Records from a data source
########################################
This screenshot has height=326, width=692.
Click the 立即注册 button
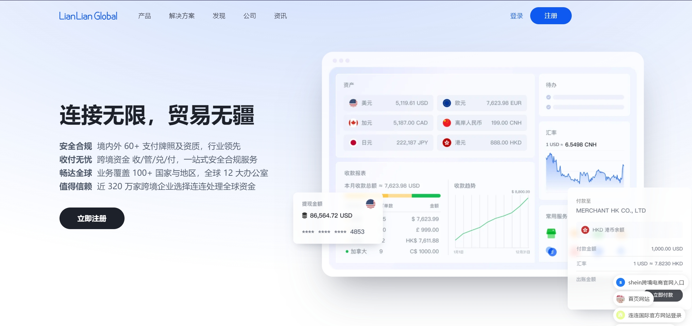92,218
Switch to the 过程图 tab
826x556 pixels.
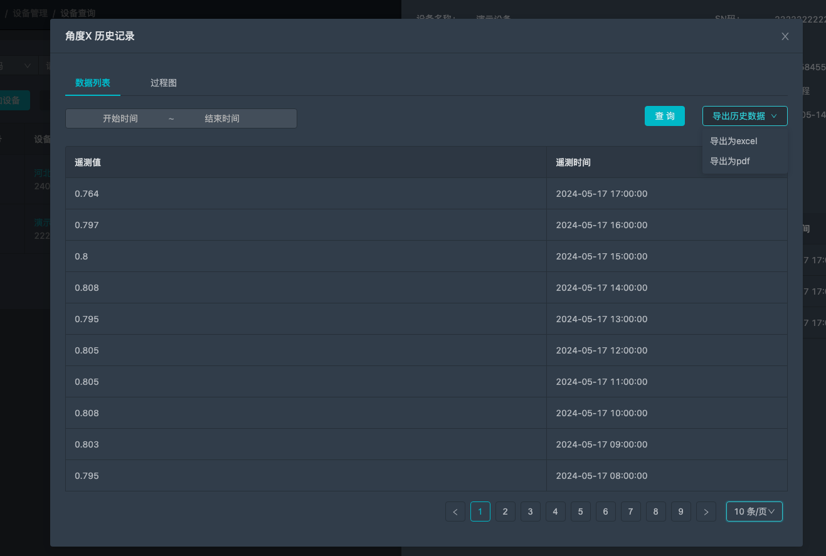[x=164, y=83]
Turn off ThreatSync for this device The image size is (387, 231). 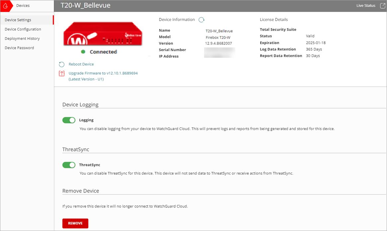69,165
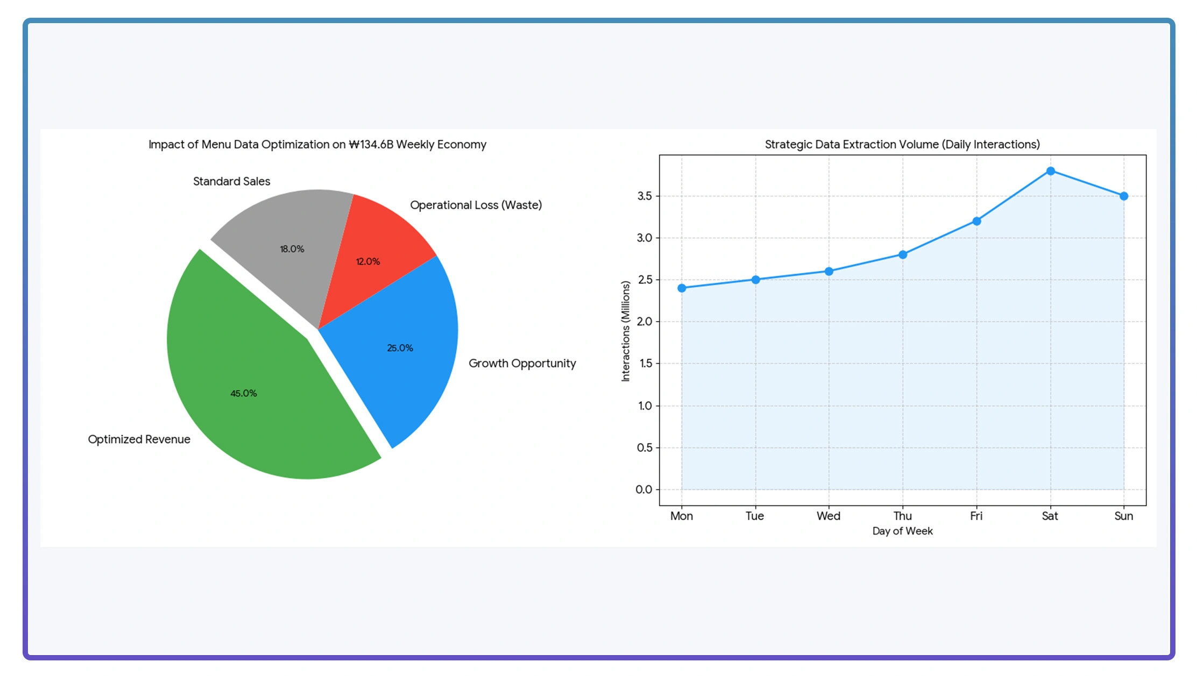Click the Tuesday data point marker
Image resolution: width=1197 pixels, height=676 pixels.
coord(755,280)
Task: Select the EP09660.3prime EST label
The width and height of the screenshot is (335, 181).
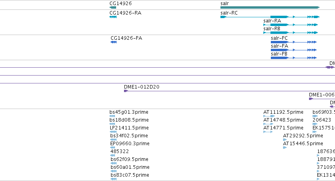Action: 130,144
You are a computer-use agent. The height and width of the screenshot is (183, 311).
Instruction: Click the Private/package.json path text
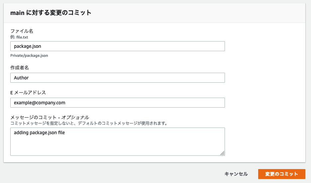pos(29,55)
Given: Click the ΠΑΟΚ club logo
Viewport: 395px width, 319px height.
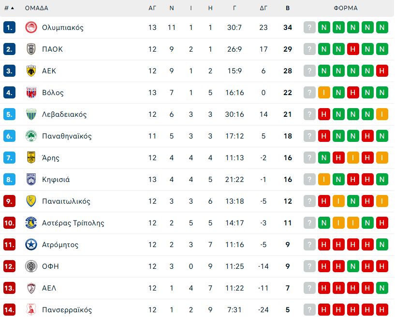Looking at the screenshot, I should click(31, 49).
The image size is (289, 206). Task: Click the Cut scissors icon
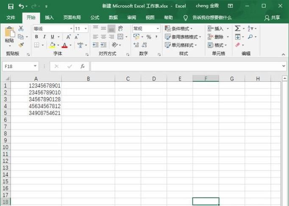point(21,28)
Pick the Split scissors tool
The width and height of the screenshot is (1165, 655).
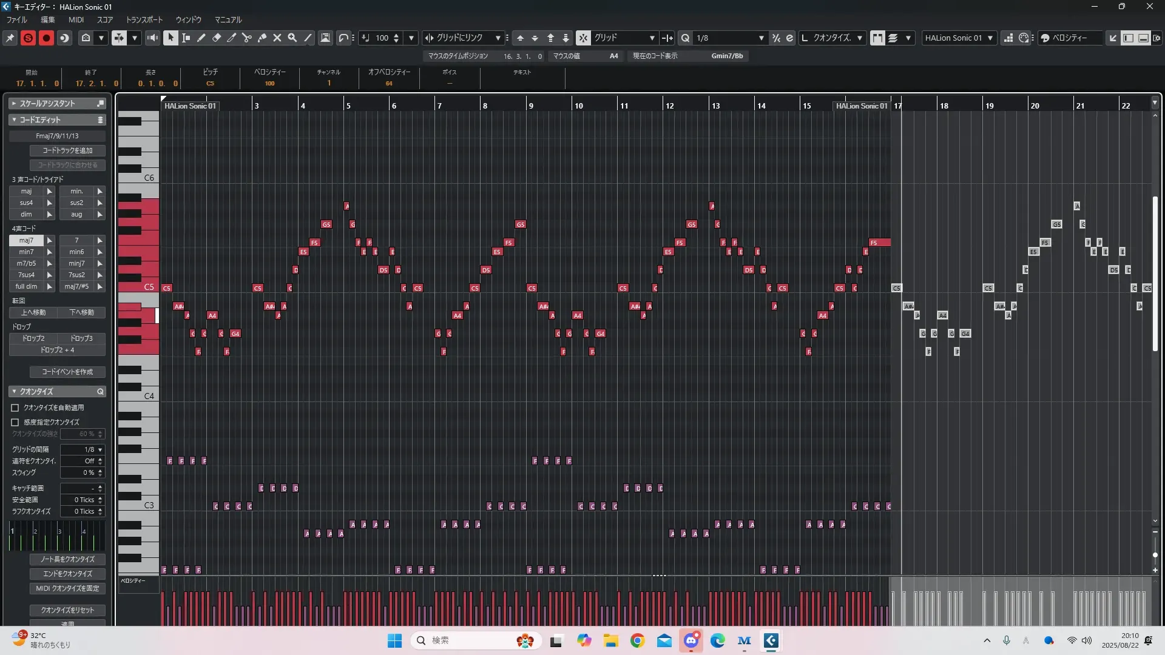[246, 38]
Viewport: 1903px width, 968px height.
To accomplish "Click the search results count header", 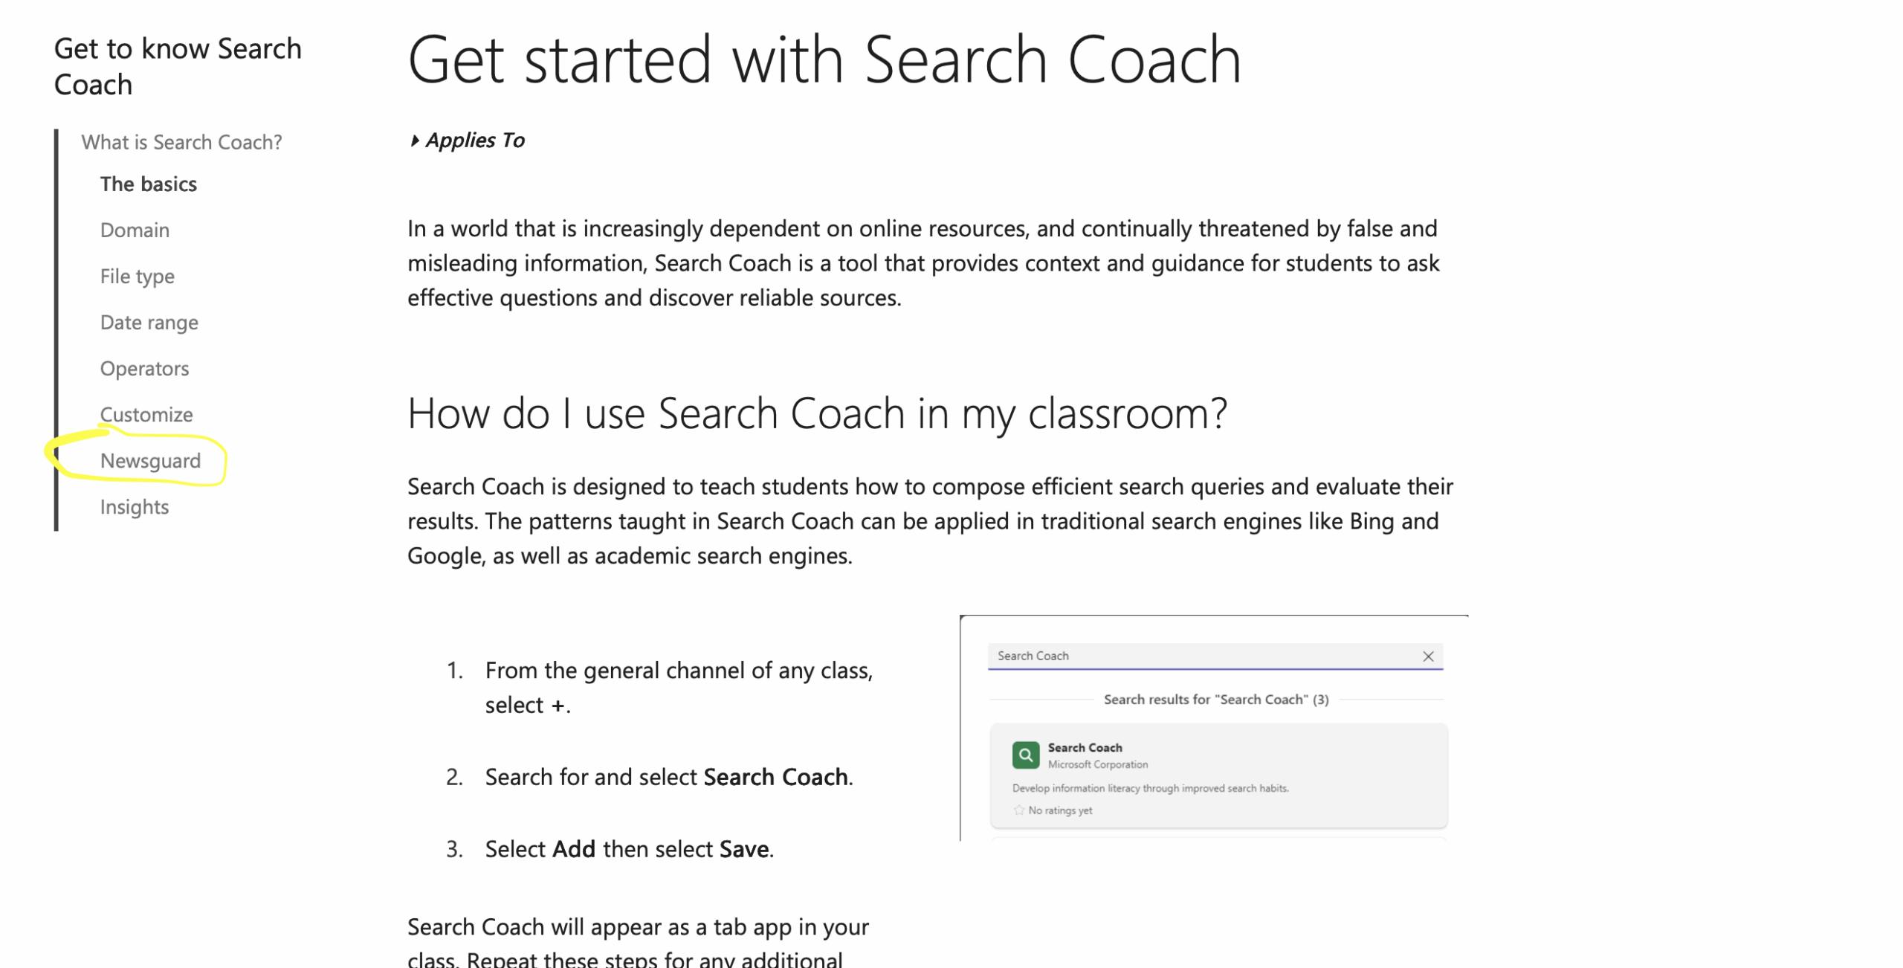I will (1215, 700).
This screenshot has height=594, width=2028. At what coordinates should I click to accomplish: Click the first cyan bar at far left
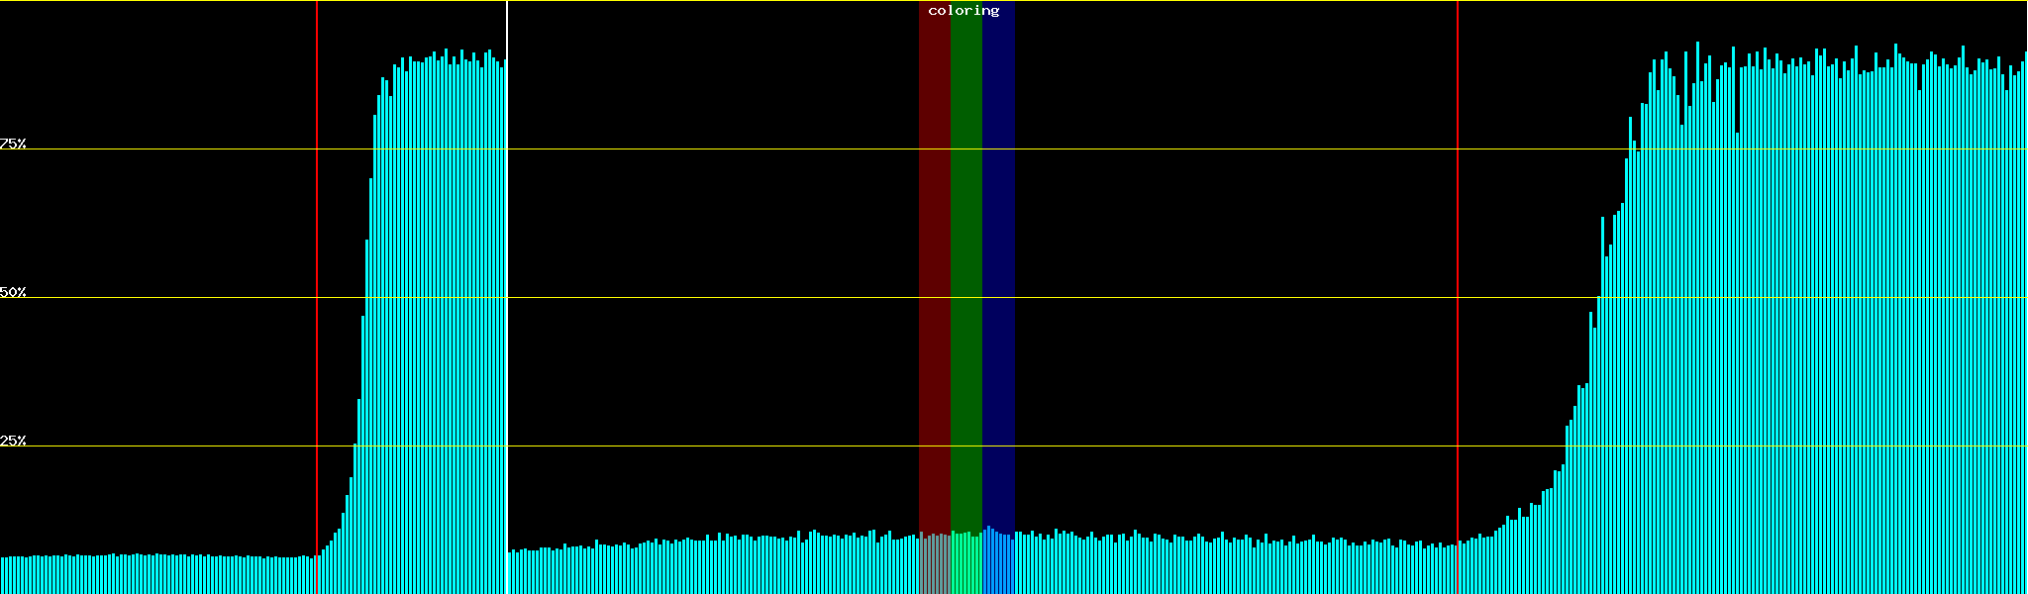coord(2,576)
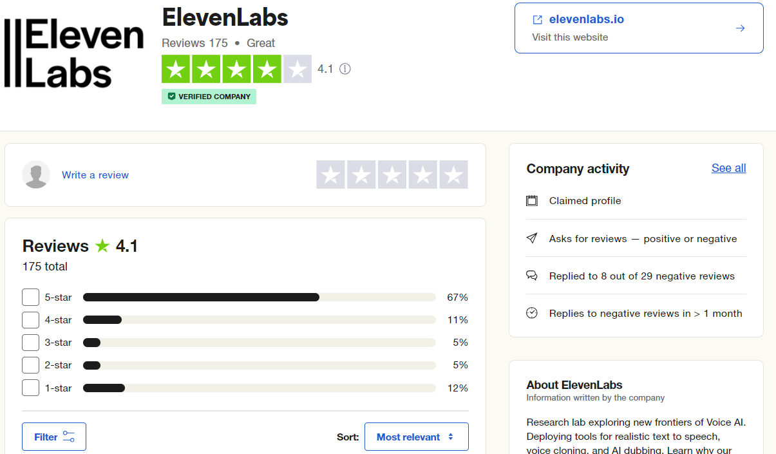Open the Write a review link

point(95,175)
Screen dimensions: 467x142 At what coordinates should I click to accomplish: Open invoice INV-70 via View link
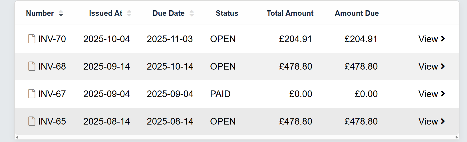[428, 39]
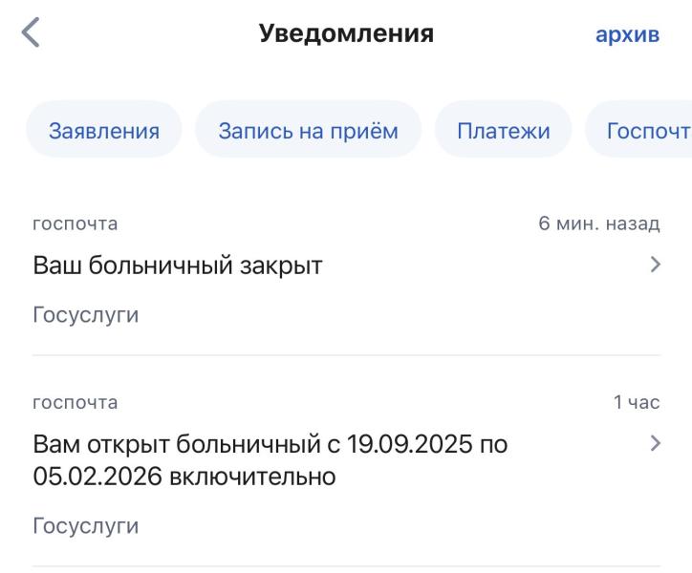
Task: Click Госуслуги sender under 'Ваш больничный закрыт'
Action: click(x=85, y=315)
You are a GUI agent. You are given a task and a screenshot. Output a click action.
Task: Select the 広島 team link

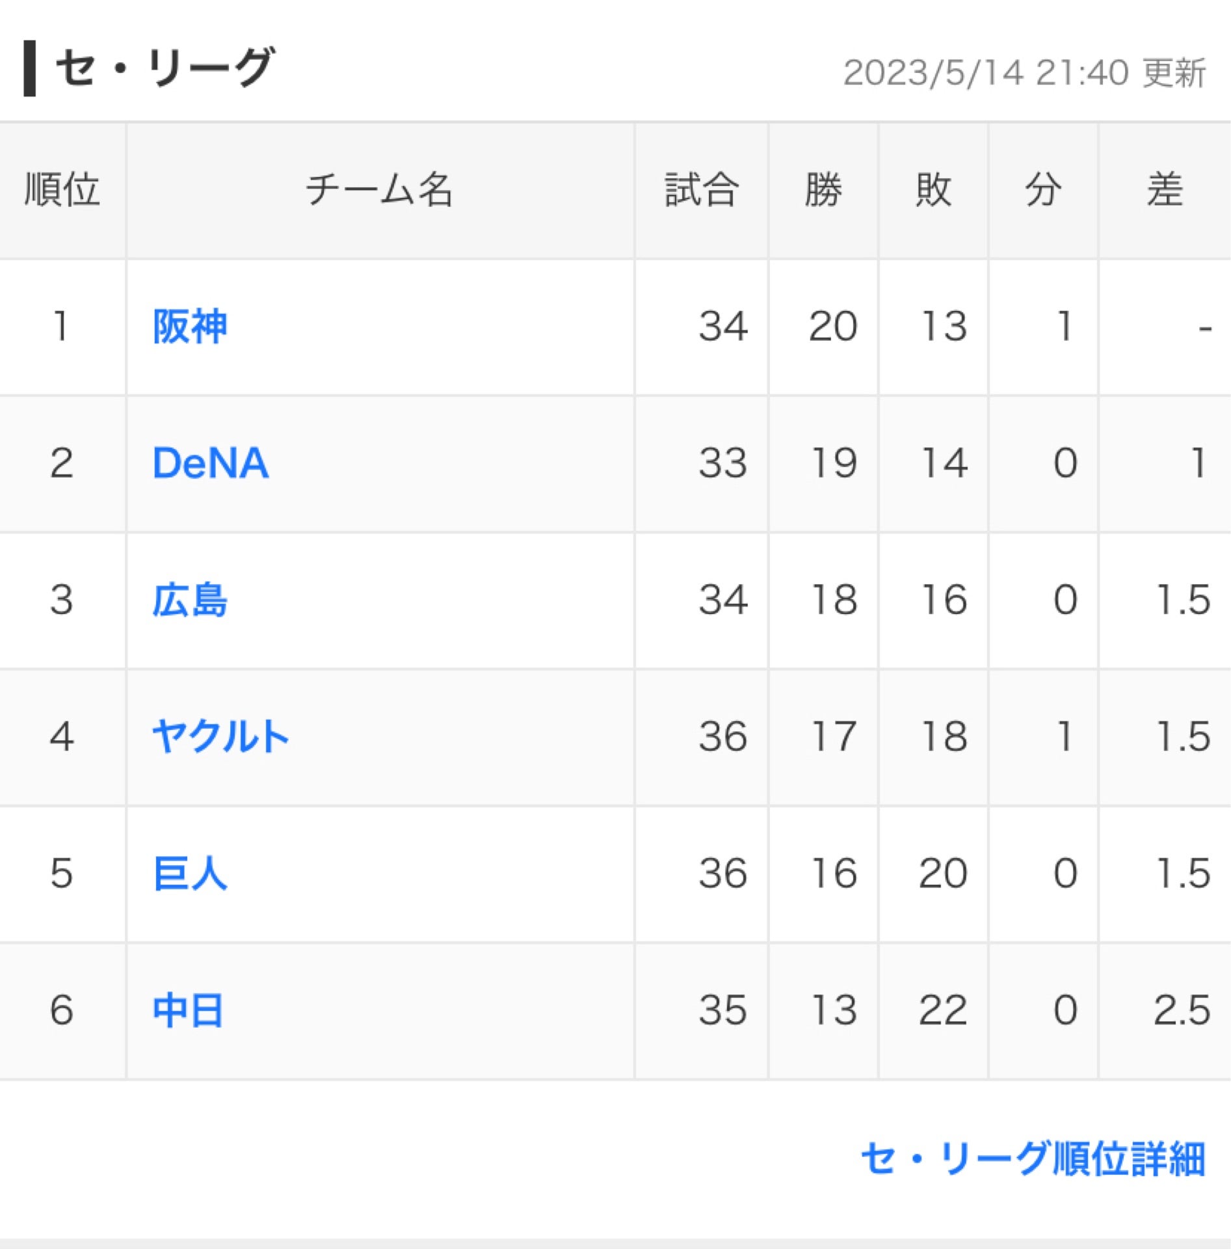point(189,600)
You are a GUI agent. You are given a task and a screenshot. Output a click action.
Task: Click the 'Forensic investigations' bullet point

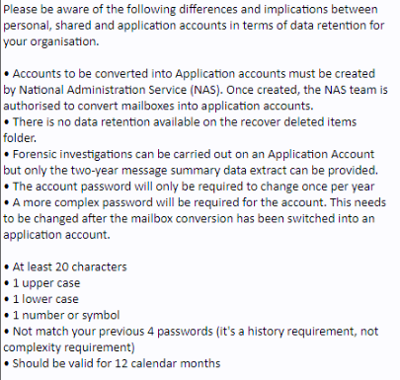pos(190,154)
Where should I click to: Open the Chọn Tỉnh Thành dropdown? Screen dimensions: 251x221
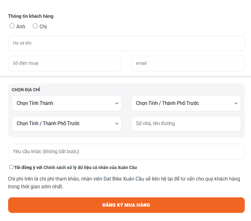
########################################
◆ **TASK STATEMENT**
List every line of the rows above that contains the string "coordinates".

◆ **ANSWER TO THIS PROBLEM**
This screenshot has height=594, width=2028. At what coordinates should I click to accomplish: Click the first cyan bar at far left
Screen dimensions: 467x142 At what coordinates should I click to accomplish: Open invoice INV-70 via View link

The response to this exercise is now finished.